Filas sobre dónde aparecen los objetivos
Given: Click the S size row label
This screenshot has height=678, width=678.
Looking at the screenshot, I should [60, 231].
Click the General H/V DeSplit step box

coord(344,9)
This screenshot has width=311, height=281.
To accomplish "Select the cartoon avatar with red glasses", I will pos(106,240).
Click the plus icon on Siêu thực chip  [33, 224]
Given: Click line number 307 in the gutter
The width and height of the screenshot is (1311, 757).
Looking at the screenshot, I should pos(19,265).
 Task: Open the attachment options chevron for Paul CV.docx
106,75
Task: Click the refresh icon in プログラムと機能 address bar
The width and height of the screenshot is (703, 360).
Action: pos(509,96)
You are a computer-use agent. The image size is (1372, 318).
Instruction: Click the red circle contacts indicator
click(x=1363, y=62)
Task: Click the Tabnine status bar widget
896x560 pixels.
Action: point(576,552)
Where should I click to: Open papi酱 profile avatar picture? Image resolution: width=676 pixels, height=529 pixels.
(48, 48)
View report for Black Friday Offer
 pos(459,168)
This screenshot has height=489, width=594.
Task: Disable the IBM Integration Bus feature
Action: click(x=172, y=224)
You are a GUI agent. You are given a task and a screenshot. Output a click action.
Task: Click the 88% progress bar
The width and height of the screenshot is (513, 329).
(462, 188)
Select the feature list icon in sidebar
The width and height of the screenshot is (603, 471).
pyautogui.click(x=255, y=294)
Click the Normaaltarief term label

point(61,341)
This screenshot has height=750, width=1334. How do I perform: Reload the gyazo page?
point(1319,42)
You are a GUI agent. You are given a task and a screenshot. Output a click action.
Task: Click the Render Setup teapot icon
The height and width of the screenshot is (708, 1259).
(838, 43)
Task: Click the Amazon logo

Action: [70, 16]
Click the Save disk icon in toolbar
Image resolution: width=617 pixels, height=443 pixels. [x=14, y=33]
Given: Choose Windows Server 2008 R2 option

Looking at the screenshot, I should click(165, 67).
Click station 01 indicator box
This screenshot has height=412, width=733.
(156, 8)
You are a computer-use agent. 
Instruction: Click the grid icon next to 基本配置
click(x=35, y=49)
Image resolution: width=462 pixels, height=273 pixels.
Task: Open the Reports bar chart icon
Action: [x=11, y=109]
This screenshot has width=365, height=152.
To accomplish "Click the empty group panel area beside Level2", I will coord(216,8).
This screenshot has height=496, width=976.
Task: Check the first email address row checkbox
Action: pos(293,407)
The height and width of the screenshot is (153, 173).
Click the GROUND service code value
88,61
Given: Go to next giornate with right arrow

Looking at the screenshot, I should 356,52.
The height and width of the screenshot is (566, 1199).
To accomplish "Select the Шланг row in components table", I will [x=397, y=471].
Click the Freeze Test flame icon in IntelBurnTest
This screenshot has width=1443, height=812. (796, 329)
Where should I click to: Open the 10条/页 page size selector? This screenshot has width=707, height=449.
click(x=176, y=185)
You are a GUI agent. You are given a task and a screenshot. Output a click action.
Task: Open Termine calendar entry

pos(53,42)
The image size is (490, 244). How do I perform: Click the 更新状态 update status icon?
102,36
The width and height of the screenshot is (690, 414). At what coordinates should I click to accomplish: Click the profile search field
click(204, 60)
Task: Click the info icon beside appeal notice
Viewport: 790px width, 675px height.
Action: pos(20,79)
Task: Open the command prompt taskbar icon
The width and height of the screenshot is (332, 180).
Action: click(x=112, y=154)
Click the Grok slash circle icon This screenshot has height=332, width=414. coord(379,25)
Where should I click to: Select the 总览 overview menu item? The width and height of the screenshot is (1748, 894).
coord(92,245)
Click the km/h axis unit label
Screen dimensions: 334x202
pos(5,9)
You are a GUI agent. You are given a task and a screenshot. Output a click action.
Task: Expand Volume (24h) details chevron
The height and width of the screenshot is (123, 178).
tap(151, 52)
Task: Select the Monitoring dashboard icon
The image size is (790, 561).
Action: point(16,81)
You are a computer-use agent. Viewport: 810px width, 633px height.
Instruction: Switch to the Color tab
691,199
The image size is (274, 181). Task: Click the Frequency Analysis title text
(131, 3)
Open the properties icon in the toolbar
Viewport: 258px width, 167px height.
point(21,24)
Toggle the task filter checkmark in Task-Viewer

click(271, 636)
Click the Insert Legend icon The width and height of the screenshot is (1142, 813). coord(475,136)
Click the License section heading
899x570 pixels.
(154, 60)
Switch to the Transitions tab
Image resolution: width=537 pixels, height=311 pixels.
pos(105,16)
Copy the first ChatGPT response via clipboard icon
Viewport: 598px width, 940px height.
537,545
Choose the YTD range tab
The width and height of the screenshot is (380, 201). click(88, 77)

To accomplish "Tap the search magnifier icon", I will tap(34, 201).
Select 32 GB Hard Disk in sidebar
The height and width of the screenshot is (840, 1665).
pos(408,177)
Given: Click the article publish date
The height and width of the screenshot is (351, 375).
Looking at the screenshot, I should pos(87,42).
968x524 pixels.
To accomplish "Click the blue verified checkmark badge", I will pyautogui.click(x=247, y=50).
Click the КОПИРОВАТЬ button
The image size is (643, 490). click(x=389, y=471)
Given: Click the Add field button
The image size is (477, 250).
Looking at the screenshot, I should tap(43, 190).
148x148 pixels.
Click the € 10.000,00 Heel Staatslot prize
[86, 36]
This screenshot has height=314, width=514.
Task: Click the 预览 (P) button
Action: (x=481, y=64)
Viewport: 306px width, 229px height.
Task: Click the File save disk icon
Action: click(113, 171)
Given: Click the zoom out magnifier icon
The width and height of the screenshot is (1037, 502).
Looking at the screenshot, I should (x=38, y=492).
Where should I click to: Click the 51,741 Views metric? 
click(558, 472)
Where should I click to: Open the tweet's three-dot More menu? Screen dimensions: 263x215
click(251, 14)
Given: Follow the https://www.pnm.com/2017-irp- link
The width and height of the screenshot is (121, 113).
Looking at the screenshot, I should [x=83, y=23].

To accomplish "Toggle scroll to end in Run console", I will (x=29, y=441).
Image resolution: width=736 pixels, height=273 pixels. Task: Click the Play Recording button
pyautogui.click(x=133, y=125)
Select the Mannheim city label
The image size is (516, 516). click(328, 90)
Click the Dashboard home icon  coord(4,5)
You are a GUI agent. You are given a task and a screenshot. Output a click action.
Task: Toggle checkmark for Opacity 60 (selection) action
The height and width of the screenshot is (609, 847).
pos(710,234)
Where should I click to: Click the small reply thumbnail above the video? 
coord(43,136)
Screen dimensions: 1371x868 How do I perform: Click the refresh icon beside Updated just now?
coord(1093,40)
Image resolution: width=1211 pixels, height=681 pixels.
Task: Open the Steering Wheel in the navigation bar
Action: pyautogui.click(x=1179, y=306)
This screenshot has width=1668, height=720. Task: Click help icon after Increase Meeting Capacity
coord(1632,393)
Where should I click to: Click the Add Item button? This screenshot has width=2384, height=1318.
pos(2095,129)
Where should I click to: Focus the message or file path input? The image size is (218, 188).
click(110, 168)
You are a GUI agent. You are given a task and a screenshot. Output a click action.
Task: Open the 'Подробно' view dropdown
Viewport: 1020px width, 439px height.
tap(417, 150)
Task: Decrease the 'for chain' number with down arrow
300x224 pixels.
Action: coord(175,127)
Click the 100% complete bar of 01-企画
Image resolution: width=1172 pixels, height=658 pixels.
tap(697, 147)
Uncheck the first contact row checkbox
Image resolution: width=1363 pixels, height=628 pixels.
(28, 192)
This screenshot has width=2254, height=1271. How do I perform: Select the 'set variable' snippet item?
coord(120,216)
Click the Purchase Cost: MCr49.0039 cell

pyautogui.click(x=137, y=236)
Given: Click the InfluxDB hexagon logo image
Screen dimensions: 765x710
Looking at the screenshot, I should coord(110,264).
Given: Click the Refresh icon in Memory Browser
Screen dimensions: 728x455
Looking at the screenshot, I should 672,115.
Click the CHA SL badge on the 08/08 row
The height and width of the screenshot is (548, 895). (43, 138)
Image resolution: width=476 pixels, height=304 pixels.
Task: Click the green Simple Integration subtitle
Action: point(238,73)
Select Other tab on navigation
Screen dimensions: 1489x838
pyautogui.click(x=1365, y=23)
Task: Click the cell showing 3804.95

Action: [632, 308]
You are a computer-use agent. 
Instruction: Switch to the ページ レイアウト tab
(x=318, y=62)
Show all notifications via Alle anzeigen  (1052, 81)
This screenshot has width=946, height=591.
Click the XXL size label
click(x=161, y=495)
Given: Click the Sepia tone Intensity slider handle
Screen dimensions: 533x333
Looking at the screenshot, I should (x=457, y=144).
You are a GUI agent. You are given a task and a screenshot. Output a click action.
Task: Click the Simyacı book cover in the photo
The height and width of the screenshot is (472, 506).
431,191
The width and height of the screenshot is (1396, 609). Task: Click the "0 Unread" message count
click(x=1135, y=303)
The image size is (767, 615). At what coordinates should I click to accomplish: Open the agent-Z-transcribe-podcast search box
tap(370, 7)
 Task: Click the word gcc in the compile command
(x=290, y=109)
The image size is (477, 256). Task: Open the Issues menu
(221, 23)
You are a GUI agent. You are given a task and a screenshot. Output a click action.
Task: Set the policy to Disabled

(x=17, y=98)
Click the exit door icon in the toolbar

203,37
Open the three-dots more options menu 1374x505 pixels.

§ **Tarea breve**: Copia de nuevo solo las líneas que van desde la que contiene "148x148 pixels." hasta la que contiene "coord(1632,393)", ambas incluidas, y cambia "Mannheim" por "Heidelberg" sin tocar nada más.

§ **Ejercicio resuelto**:
148x148 pixels.
Click the € 10.000,00 Heel Staatslot prize
[86, 36]
This screenshot has height=314, width=514.
Task: Click the 预览 (P) button
Action: (x=481, y=64)
Viewport: 306px width, 229px height.
Task: Click the File save disk icon
Action: click(113, 171)
Given: Click the zoom out magnifier icon
The width and height of the screenshot is (1037, 502).
Looking at the screenshot, I should (x=38, y=492).
Where should I click to: Click the 51,741 Views metric? 
click(558, 472)
Where should I click to: Open the tweet's three-dot More menu? Screen dimensions: 263x215
click(251, 14)
Given: Follow the https://www.pnm.com/2017-irp- link
The width and height of the screenshot is (121, 113).
Looking at the screenshot, I should [x=83, y=23].

To accomplish "Toggle scroll to end in Run console", I will (x=29, y=441).
Image resolution: width=736 pixels, height=273 pixels. Task: Click the Play Recording button
pyautogui.click(x=133, y=125)
Select the Heidelberg city label
The image size is (516, 516). click(328, 90)
Click the Dashboard home icon  coord(4,5)
You are a GUI agent. You are given a task and a screenshot. Output a click action.
Task: Toggle checkmark for Opacity 60 (selection) action
The height and width of the screenshot is (609, 847).
pos(710,234)
Where should I click to: Click the small reply thumbnail above the video? 
coord(43,136)
Screen dimensions: 1371x868 How do I perform: Click the refresh icon beside Updated just now?
coord(1093,40)
Image resolution: width=1211 pixels, height=681 pixels.
Task: Open the Steering Wheel in the navigation bar
Action: pyautogui.click(x=1179, y=306)
This screenshot has width=1668, height=720. Task: Click help icon after Increase Meeting Capacity
coord(1632,393)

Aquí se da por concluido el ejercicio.